WORKING DATA

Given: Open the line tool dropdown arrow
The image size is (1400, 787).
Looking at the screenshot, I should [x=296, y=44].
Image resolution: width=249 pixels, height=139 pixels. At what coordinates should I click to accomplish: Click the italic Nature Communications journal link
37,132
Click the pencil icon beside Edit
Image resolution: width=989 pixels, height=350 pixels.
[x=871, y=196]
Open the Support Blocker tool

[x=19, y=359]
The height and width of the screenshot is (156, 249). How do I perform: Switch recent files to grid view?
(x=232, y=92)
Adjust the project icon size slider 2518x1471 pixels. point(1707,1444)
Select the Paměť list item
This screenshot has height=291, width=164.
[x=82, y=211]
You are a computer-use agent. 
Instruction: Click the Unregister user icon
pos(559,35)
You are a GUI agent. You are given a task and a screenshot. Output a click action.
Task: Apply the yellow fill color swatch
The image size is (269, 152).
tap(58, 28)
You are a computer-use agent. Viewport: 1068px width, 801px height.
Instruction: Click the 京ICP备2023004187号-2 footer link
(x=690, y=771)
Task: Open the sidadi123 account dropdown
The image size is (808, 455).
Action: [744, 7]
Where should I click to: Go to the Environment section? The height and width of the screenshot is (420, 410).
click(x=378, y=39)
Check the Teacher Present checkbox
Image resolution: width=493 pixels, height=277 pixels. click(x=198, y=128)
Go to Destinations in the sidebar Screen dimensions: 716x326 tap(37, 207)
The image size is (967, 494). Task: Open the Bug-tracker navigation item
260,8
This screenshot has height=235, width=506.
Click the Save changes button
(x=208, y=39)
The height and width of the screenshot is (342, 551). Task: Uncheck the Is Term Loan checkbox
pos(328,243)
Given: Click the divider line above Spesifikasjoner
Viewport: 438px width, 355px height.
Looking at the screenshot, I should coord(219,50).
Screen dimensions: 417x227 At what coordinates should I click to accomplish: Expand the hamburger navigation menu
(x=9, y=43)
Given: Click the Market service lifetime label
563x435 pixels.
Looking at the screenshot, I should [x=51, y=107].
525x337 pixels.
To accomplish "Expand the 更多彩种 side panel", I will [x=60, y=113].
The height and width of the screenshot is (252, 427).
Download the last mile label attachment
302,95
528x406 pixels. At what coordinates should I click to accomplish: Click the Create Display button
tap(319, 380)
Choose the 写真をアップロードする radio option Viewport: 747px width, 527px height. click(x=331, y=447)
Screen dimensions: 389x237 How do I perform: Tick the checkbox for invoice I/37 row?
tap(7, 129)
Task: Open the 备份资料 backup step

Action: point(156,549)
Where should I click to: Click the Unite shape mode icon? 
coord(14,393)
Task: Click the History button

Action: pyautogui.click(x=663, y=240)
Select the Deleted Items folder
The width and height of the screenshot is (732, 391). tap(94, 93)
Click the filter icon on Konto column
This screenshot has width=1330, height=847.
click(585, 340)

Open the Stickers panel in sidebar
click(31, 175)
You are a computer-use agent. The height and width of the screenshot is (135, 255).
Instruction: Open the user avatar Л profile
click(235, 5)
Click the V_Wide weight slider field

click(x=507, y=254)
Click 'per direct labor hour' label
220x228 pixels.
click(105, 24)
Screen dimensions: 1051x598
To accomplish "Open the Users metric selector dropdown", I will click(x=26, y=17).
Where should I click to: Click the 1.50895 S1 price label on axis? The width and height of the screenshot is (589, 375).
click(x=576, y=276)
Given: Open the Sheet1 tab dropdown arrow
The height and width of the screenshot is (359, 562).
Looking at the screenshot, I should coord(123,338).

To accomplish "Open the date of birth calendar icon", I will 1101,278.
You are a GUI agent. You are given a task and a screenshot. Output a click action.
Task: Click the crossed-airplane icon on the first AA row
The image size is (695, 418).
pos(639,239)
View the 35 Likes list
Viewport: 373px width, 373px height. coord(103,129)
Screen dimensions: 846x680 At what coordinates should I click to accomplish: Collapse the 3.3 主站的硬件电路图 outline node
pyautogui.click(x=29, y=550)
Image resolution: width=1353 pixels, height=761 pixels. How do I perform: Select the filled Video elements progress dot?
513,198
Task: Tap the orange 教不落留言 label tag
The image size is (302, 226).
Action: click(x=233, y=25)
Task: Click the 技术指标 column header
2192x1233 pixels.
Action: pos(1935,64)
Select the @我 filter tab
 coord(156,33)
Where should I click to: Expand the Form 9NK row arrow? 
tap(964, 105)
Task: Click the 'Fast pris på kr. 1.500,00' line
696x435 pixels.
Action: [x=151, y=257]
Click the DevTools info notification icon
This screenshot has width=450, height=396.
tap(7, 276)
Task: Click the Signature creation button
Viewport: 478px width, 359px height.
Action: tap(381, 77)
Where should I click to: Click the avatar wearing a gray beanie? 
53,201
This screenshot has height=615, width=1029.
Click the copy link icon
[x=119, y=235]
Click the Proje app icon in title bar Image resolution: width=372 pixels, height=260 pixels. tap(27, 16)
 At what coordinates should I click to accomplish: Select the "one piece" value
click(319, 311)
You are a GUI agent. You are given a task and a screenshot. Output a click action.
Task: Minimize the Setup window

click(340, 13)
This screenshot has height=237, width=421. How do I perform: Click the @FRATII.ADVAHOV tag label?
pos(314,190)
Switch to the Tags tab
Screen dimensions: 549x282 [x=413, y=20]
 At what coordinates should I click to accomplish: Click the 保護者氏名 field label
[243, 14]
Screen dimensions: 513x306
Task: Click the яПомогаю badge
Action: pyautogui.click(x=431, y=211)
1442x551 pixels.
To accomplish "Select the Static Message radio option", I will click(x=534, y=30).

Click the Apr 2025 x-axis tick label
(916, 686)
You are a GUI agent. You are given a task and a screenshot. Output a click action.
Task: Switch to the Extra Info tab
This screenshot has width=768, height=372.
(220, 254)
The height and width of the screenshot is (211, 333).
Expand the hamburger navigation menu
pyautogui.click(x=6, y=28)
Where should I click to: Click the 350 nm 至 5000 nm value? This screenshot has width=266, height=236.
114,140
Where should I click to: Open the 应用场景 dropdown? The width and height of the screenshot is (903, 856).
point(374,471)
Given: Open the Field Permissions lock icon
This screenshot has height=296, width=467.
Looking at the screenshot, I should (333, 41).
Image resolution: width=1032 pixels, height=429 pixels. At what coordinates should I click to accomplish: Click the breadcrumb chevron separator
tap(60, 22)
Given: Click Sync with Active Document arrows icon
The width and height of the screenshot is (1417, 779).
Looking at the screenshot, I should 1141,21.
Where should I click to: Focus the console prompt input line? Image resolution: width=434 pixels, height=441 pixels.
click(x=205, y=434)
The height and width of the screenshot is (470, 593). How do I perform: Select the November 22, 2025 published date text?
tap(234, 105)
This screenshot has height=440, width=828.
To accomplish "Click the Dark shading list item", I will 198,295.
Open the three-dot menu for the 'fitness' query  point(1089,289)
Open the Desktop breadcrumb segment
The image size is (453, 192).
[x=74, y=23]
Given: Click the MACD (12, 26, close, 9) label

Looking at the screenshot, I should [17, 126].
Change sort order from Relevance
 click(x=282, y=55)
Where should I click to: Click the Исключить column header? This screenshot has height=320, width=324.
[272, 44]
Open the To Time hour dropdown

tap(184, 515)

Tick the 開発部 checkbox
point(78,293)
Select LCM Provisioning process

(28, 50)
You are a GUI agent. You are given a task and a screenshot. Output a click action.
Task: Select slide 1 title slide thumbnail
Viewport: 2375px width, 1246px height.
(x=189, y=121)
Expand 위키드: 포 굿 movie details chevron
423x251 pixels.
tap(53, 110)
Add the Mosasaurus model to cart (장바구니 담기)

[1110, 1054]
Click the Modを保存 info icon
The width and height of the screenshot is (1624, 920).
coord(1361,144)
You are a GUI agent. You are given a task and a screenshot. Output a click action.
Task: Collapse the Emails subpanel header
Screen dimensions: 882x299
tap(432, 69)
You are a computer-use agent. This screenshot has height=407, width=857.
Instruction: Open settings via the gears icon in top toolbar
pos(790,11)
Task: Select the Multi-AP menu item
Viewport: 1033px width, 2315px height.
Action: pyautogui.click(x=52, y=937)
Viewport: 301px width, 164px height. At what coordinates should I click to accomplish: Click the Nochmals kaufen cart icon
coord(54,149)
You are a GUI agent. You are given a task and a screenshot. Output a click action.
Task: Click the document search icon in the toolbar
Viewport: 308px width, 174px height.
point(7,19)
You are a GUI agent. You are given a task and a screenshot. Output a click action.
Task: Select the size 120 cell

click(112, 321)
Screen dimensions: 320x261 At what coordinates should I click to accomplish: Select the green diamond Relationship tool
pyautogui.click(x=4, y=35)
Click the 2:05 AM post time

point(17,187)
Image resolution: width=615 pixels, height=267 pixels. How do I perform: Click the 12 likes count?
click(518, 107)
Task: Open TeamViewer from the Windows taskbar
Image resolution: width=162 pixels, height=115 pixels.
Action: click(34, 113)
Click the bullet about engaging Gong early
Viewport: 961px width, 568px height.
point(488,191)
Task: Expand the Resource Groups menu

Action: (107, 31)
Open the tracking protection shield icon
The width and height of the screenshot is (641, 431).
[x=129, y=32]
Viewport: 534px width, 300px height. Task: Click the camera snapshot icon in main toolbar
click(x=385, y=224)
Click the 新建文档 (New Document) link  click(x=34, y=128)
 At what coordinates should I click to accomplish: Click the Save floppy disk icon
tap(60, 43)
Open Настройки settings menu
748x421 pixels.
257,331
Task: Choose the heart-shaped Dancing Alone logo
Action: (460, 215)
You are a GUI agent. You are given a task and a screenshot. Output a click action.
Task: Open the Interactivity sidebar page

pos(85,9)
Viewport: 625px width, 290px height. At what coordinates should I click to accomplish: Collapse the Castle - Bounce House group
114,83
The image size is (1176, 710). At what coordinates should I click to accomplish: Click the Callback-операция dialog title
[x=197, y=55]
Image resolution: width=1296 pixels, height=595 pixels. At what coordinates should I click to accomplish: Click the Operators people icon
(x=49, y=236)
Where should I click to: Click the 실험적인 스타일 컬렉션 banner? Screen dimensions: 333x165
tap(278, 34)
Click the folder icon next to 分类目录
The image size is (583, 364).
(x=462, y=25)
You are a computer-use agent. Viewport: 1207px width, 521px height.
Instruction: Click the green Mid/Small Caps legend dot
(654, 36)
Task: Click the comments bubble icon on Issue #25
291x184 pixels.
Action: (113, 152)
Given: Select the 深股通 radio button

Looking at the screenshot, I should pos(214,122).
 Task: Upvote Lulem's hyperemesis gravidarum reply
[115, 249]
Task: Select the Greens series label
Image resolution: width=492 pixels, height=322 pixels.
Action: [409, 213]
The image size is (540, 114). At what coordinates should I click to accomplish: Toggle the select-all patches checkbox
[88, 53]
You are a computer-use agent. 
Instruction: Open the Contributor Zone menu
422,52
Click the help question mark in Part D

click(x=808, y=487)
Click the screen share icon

WHAT THE TASK REQUIRES
Starting with the line that contains "Task: Open the sidadi123 account dropdown" and going on through the line that contains "click(x=378, y=39)", output that material as a Markdown table with the columns Row and Line. Number each row and leave out blank lines.

RESULT BELOW
| Row | Line |
|---|---|
| 1 | Task: Open the sidadi123 account dropdown |
| 2 | The image size is (808, 455). |
| 3 | Action: [744, 7] |
| 4 | Where should I click to: Go to the Environment section? The height and width of the screenshot is (420, 410). |
| 5 | click(x=378, y=39) |